Because it's not? I use these things very extensively to great effect, and the idea that you'd think of it as "smart" is alien to me, and seems like it would hurt your ability to get much out of them.
dev_l1x_be
43 minutes ago
Well one way of solving this is to keep giving it simple tasks.
hmaxwell
32 minutes ago
Exactly 100%
I read these comments and articles and feel like I am completely disconnected from most people here. Why not use GenAI the way it actually works best: like autocomplete on steroids. You stay the architect, and you have it write code function by function. Don't show up in Claude Code or Codex asking it to "please write me GTA 6 with no mistakes or you go to jail, please."
It feels like a lot of people are using GenAI wrong.
GolDDranks
41 minutes ago
Just a supplementary fact: I'm in the beneficial position, against the AI, that in a case where it's hard to provide that automatic feedback loop, I can run and test the code at my discretion, whereas the AI model can't.
Yet. Most of my criticism is not after running the code, but after _reading_ the code. It wrote code. I read it. And I am not happy with it. No even need to run it, it's shit at glance.
elevation
25 minutes ago
Yesterday I generated a for-home-use-only PHP app over the weekend with a popular cli LLM product. The app met all my requirements, but the generated code was mixed. It correctly used a prepared query to avoid SQL injection. But then, instead of an obvious:
"SELECT * FROM table WHERE id=1;"
it gave me: $result = $db->query("SELECT * FROM table;");
for ($row in $result)
if ($["id"] == 1)
return $row;
With additional prompting I arrived at code I was comfortable deploying, but this kind of flaw cuts into the total time-savings.__MatrixMan__
31 minutes ago
You might get better code out of it if you give the AI some more restrictive handcuffs. Spin up a tester instance and have it tell the developer instance to try again until it's happy with the quality.
ReverseCold
38 minutes ago
> I can run and test the code at my discretion, whereas the AI model can't.
It sounds like you know what the problem with your AI workflow is? Have you tried using an agent? (sorry somewhat snarky but… come on)
GolDDranks
34 minutes ago
Yeah, you're right, and the snark might be warranted. I should consider it the same as my stupid (but cute) robot vacuum cleaner that goes at random directions but gets the job done.
The thing that differentiates LLM's from my stupid but cute vacuum cleaner, is that the (at least OpenAI's) AI model is cocksure and wrong, which is infinitely more infuriating than being a bit clueless and wrong.
storystarling
17 minutes ago
I've been trying to solve this by wrapping the generation in a LangGraph loop. The hope was that an agent could catch the errors, but it seems to just compound the problem. You end up paying for ten API calls where the model confidently doubles down on the mistake, which gets expensive very quickly for no real gain.
yaur
19 minutes ago
Give Cluade Code a go. It still makes a lot stupid mistakes, but its a vastly different experience from pasting back and forth with chat gpt.
tayo42
9 minutes ago
There's no free trial or anything?
t55
30 minutes ago
skill issue
GolDDranks
23 minutes ago
I don't love these kinds of throwaway comments without any substance, but...
"It Is Difficult to Get a Man to Understand Something When His Salary Depends Upon His Not Understanding It"

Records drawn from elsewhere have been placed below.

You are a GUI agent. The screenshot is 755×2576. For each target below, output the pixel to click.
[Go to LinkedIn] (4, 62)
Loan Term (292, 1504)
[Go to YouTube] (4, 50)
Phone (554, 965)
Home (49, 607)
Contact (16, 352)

...might be my issue indeed. Trying to balance it by not being too stubborn though. I'm not doing AI just to be able to dump on them, you know.
antonvs
16 minutes ago
Skill comes from experience. It takes a good amount of working with these models to learn how to use them effectively, when to use them, and what to use them for. Otherwise, you end up hitting their limitations over and over and they just seem useless.
They're certainly not perfect, but many of the issues that people post about as though they're show-stoppers are easily resolved with the right tools and prompting.